The leader of this team of doctors was a dignified, solicitous gentleman who held one finger up directly in front of Yossarian and demanded, “How many fingers do you see?”

“Two,” said Yossarian.

“How many fingers do you see now?” asked the doctor, holding up two.

“Two,” said Yossarian.

“And how many now?” asked the doctor, holding up none.

“Two,” said Yossarian.

The doctor’s face wreathed with a smile. “By Jove, he’s right,” he declared jubilantly. “He does see everything twice.”

They rolled Yossarian away on a stretcher into the room with the other soldier who saw everything twice and quarantined everyone else in the ward for another fourteen days.

“I see everything twice!” the soldier who saw everything twice shouted when they rolled Yossarian in.

“I see everything twice!” Yossarian shouted back at him just as loudly, with a secret wink.

“The walls! The walls!” the other soldier cried. “Move back the walls!”

“The walls! The walls!” Yossarian cried. “Move back the walls!”

One of the doctors pretended to shove the wall back. “Is that far enough?”

The soldier who saw everything twice nodded weakly and sank back on his bed. Yossarian nodded weakly too, eying his talented roommate with great humility and admiration. He knew he was in the presence of a master. His talented roommate was obviously a person to be studied and emulated. During the night, his talented roommate died, and Yossarian decided that he had followed him far enough.

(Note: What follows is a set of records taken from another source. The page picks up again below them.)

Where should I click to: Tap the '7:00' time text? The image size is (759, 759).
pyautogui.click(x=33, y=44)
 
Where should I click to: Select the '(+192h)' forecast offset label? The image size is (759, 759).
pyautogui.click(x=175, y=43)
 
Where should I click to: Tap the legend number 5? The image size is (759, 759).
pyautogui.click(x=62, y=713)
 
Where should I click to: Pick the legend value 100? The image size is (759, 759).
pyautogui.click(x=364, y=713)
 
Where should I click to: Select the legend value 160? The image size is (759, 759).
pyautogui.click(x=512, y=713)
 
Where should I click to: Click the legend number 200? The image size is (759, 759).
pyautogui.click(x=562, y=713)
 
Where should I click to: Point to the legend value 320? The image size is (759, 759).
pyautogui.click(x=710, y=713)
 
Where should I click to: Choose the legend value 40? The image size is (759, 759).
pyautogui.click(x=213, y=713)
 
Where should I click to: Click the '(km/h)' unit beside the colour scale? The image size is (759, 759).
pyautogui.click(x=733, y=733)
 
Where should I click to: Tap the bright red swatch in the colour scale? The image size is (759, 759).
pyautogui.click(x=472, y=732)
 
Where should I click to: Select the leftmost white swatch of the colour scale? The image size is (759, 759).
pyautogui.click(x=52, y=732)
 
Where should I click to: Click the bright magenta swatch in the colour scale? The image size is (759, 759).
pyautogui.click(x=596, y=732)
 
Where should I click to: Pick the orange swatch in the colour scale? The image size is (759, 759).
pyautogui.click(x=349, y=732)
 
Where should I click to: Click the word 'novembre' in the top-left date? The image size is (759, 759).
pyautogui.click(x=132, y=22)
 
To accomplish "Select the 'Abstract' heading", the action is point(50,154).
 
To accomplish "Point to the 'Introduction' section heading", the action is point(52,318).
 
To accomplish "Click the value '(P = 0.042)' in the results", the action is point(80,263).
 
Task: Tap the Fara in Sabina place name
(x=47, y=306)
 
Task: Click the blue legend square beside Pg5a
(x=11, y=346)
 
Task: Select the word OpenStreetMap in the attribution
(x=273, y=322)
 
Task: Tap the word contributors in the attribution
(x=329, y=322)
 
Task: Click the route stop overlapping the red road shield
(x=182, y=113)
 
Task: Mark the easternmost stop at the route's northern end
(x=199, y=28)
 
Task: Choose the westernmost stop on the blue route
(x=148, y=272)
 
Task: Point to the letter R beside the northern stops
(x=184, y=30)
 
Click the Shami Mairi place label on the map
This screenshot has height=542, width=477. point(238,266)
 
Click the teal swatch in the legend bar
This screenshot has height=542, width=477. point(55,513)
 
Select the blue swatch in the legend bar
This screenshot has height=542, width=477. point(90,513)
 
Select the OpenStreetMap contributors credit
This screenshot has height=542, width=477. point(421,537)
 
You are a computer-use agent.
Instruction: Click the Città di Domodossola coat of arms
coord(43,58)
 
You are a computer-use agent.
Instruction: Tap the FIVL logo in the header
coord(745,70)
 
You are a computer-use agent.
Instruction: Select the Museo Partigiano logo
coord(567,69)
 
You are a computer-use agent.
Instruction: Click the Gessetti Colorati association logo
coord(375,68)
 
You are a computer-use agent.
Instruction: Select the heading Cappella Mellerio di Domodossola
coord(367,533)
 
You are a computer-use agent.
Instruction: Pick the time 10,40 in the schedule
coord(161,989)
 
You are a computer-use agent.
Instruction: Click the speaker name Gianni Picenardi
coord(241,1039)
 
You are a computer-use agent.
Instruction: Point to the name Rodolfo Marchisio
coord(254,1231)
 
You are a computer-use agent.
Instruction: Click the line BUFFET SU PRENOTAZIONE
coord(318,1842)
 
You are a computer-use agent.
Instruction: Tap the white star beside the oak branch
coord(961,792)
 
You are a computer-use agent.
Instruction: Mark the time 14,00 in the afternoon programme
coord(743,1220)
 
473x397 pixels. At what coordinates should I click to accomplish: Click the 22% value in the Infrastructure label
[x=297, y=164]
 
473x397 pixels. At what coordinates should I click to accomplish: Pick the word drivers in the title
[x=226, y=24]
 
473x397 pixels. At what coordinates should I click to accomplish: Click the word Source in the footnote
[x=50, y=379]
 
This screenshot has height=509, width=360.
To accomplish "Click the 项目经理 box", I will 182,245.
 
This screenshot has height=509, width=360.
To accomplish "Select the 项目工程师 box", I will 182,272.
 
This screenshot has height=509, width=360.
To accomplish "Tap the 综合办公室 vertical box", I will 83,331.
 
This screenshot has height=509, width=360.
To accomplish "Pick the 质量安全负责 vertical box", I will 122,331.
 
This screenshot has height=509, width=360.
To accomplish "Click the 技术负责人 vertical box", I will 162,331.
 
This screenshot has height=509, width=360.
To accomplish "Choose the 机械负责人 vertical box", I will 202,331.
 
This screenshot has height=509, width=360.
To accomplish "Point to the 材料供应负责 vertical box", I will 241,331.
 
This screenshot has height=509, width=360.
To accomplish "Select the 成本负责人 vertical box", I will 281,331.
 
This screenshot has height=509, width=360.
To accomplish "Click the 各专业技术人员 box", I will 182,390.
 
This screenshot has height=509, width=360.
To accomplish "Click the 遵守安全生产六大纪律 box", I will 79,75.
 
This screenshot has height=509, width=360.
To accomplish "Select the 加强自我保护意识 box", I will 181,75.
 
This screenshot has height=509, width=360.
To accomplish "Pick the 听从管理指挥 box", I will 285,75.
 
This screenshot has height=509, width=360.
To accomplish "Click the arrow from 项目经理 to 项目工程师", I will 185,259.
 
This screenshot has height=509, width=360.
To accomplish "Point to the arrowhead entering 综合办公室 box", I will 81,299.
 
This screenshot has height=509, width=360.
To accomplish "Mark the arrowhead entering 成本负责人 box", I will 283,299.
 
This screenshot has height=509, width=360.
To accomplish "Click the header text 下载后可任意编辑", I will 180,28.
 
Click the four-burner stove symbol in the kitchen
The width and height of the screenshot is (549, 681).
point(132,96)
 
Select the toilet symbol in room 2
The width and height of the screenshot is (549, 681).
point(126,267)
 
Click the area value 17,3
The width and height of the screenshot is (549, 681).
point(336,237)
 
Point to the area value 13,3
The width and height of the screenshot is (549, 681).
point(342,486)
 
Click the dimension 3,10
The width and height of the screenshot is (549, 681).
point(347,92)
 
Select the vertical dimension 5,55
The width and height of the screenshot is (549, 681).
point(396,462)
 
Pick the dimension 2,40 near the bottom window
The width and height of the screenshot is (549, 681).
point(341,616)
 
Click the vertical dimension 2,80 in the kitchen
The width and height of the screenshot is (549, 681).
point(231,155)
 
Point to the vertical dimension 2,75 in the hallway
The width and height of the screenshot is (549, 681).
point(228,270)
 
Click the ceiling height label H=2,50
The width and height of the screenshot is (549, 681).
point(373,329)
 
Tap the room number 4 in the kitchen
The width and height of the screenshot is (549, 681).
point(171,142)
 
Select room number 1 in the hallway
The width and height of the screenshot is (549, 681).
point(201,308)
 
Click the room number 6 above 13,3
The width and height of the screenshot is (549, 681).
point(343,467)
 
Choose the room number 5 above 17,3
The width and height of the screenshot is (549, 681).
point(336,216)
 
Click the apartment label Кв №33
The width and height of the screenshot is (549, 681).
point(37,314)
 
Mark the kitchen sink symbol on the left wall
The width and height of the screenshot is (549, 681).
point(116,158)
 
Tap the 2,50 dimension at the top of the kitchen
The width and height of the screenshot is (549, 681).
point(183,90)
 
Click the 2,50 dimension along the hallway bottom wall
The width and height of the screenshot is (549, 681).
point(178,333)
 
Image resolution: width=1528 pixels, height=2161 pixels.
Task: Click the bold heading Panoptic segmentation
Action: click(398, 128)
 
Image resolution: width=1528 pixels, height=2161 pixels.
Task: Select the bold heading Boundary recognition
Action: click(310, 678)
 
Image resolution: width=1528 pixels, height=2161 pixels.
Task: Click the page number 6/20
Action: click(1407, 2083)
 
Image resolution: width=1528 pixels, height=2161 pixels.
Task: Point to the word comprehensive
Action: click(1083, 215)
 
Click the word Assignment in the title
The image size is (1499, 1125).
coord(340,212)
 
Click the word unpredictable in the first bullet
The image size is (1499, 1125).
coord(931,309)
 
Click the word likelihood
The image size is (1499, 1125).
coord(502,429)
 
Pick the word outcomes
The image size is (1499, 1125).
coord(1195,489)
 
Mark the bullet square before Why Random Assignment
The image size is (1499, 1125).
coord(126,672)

“I see everything once!” he cried quickly.

A new group of specialists came pounding up to his bedside with their instruments to find out if it was true.

“How many fingers do you see?” asked the leader, holding up one.

“One.”

The doctor held up two fingers. “How many fingers do you see now?”

“One.”

The doctor held up ten fingers. “And how many now?”

“One.”

The doctor turned to the other doctors with amazement. “He does see everything once!” he exclaimed. “We made him all better.”

“And just in time, too,” announced the doctor with whom Yossarian next found himself alone, a tall, torpedo-shaped congenial man with an unshaven growth of brown beard and a pack of cigarettes in his shirt pocket that he chain-smoked insouciantly as he leaned against the wall. “There are some relatives here to see you. Oh, don’t worry,” he added with a laugh. “Not your relatives. It’s the mother, father and brother of that chap who died. They’ve traveled all the way from New York to see a dying soldier, and you’re the handiest one we’ve got.”